- _Collected data_:
** begin **

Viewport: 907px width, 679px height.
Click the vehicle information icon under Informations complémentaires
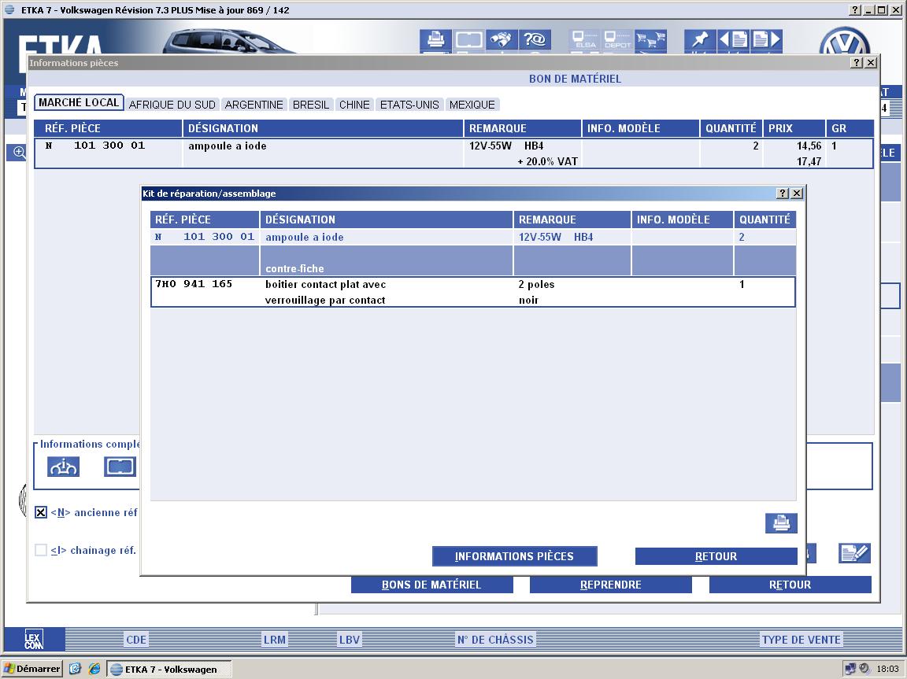point(64,467)
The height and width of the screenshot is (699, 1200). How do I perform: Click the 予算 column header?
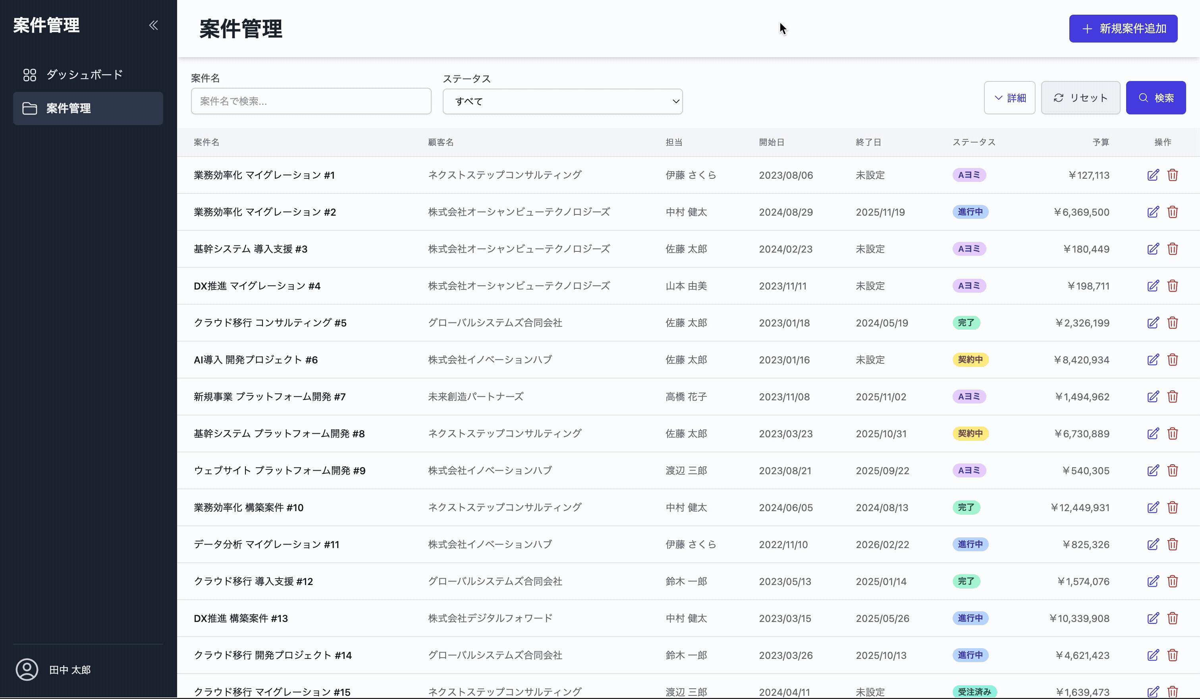(x=1100, y=142)
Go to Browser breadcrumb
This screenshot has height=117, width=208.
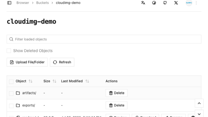pos(23,3)
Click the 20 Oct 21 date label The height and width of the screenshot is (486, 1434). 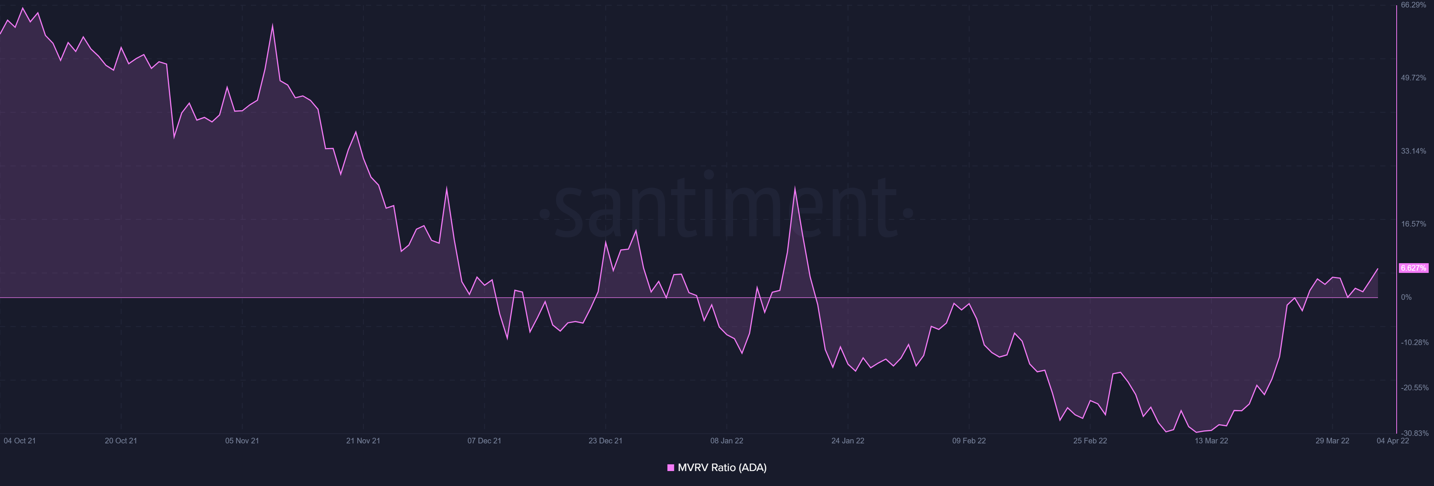(121, 441)
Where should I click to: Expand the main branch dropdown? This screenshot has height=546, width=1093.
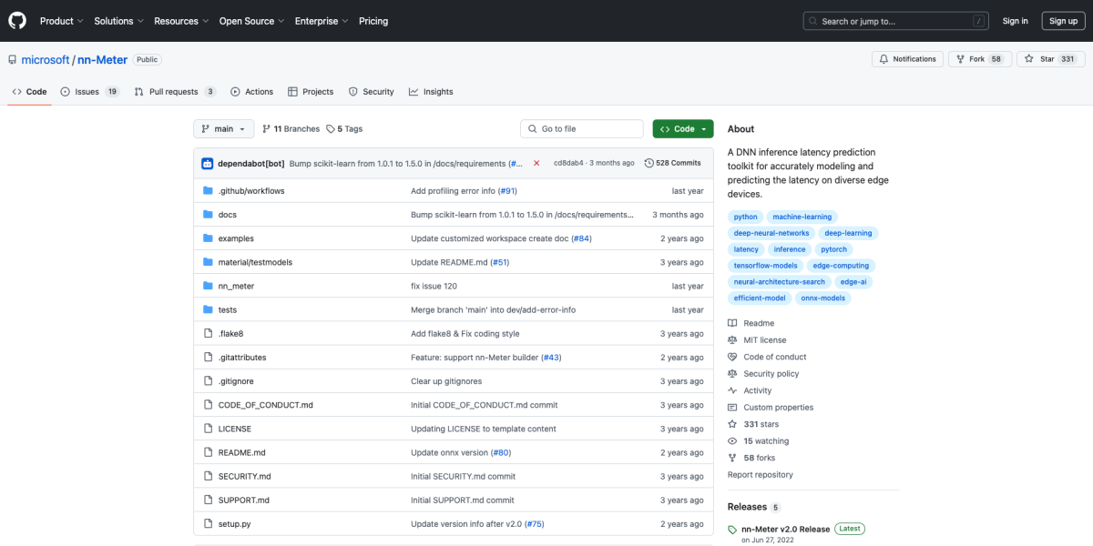223,129
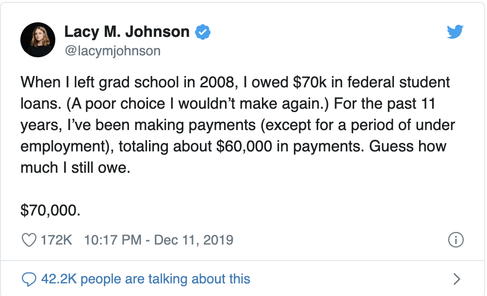Click the reply speech bubble icon
This screenshot has width=487, height=296.
coord(29,279)
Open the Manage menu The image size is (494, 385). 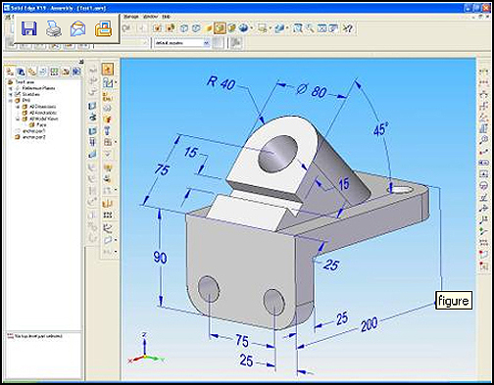131,17
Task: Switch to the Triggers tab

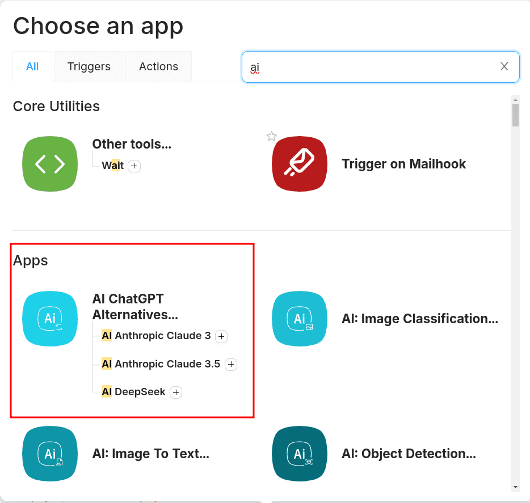Action: (89, 67)
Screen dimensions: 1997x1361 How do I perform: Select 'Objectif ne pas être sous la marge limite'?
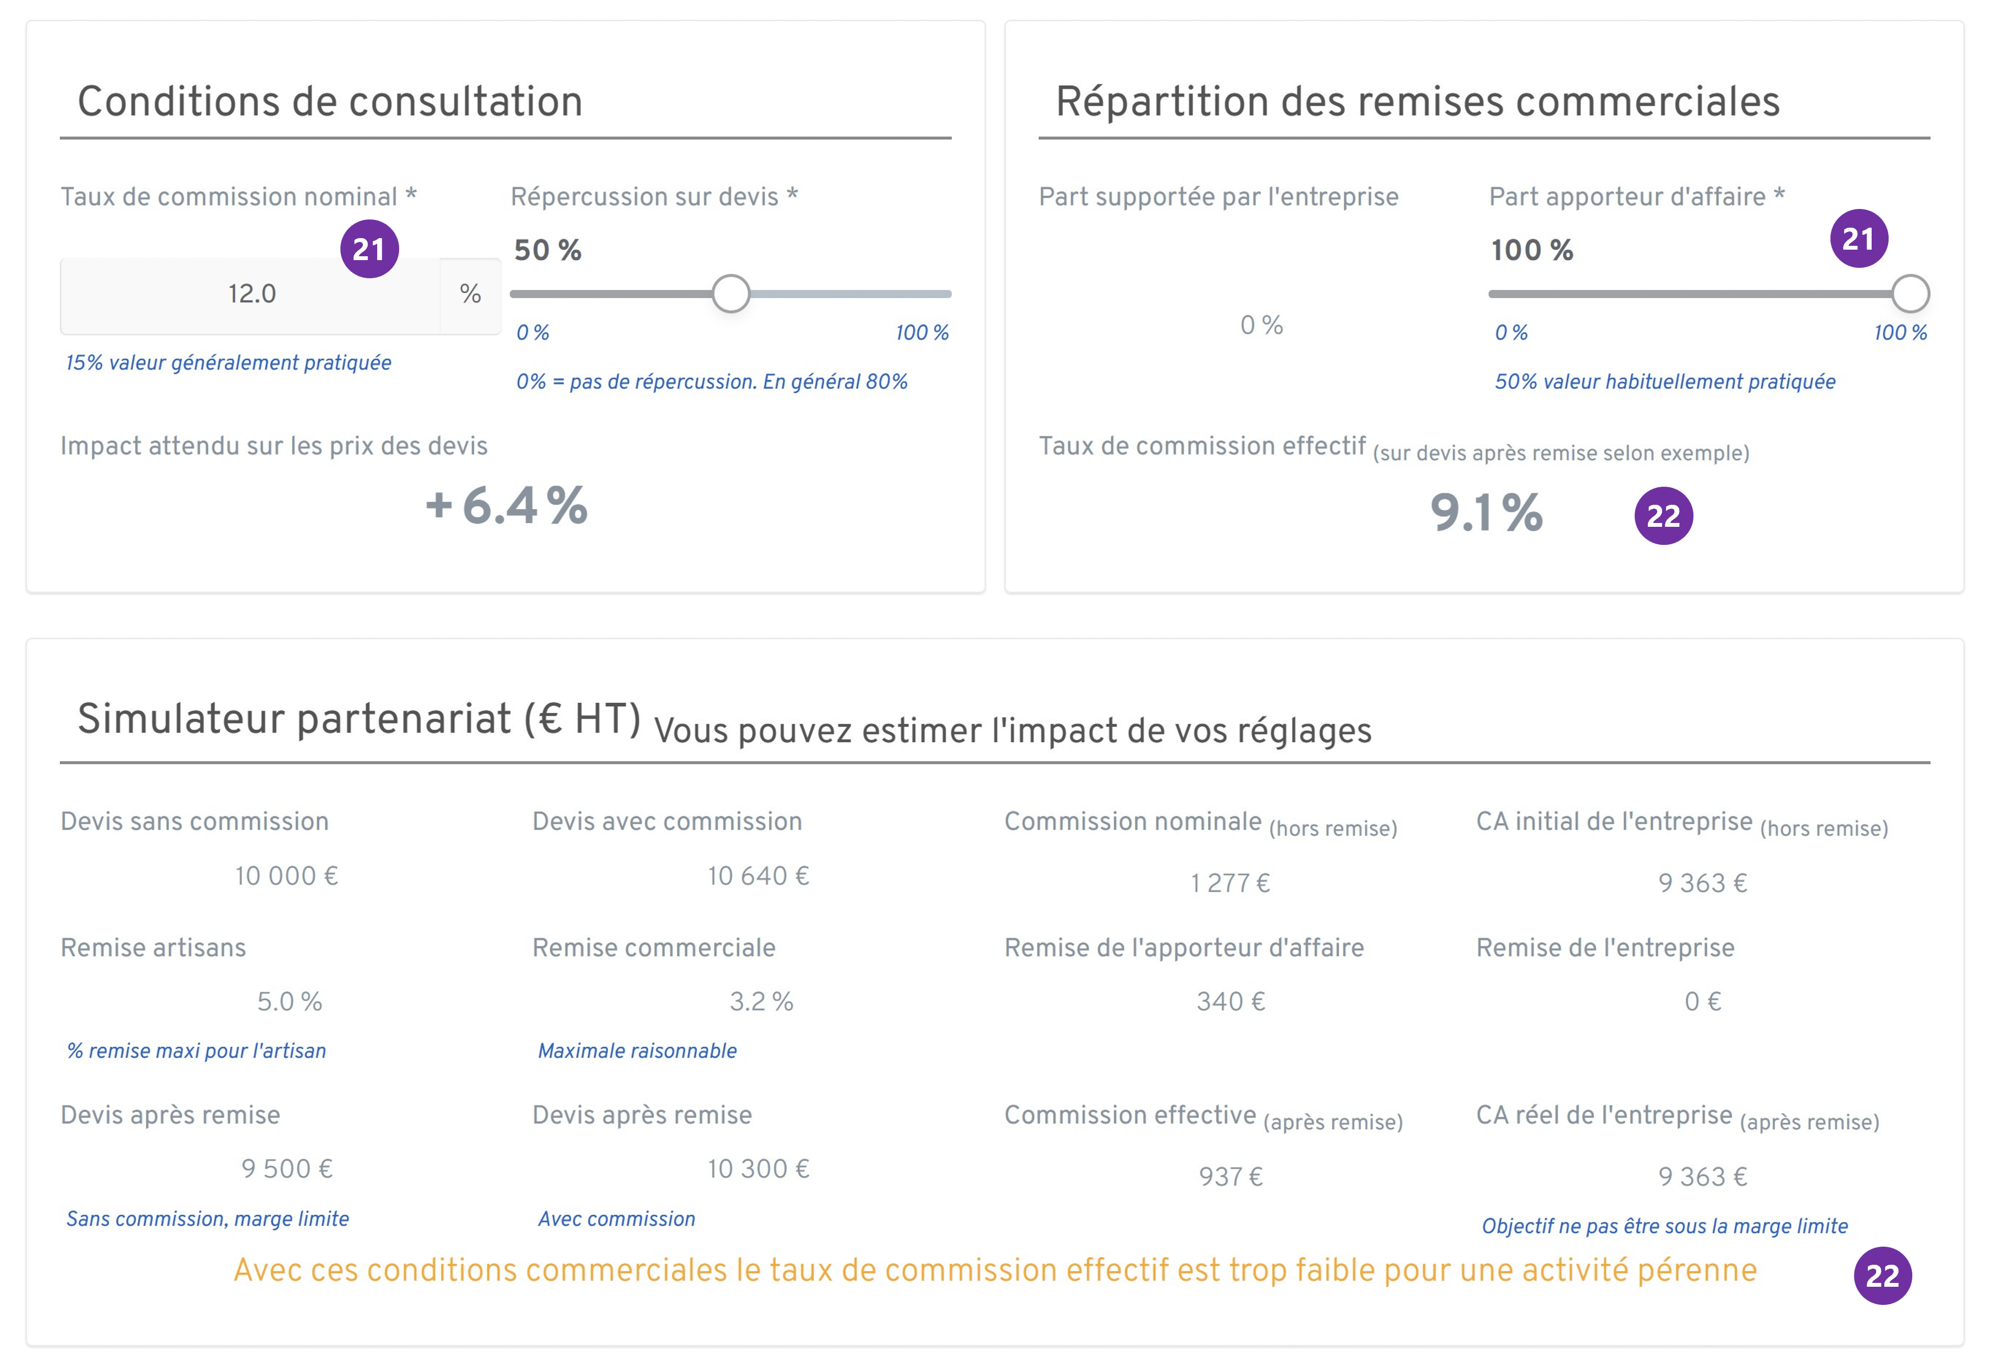coord(1665,1225)
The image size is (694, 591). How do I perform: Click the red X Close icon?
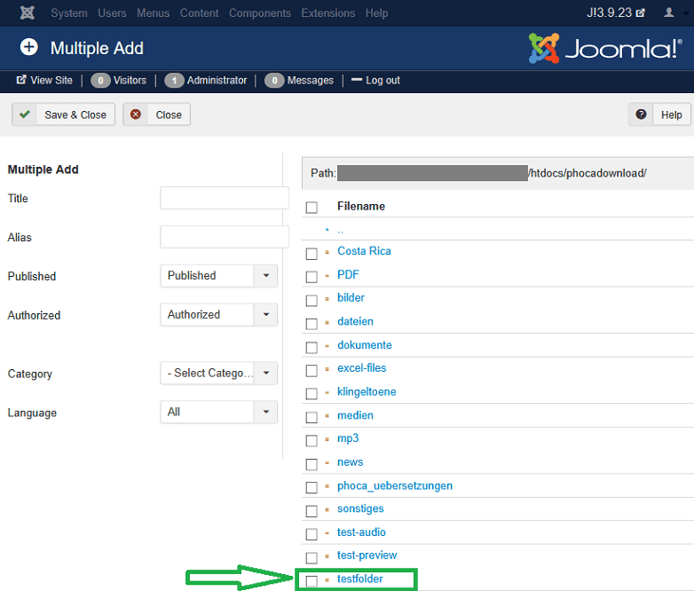click(136, 114)
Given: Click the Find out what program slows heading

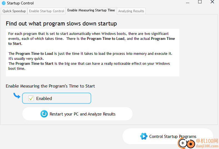Looking at the screenshot, I should click(61, 24).
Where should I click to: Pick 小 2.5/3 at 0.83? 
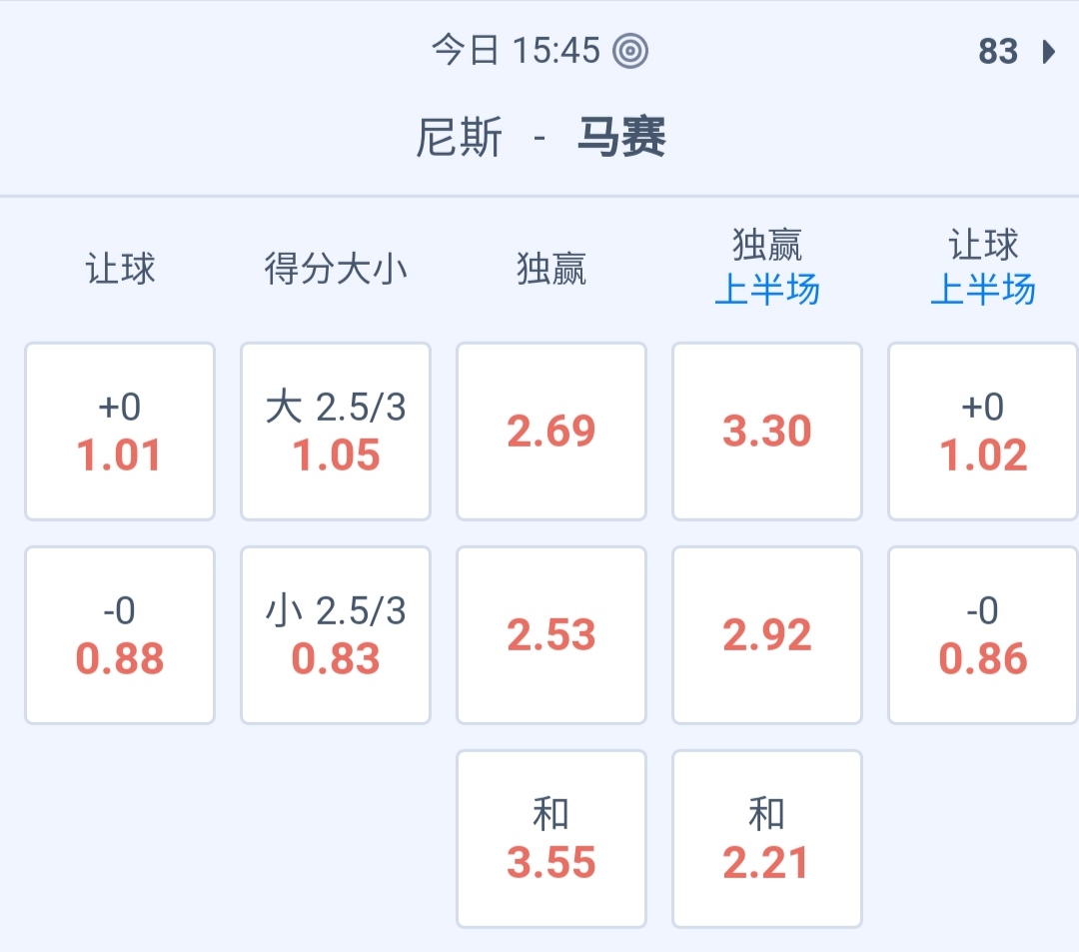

** end **

- _Written exercise_: In the lines from the first one up to and including the line with "(x=1100, y=142)", replace "column header" with "column title", keeping everything else the same. Leave the pictures out.

- _Task response_:
Viewport: 907px width, 679px height.
Click the vehicle information icon under Informations complémentaires
point(64,467)
The height and width of the screenshot is (699, 1200). How do I perform: Click the 予算 column title?
(x=1100, y=142)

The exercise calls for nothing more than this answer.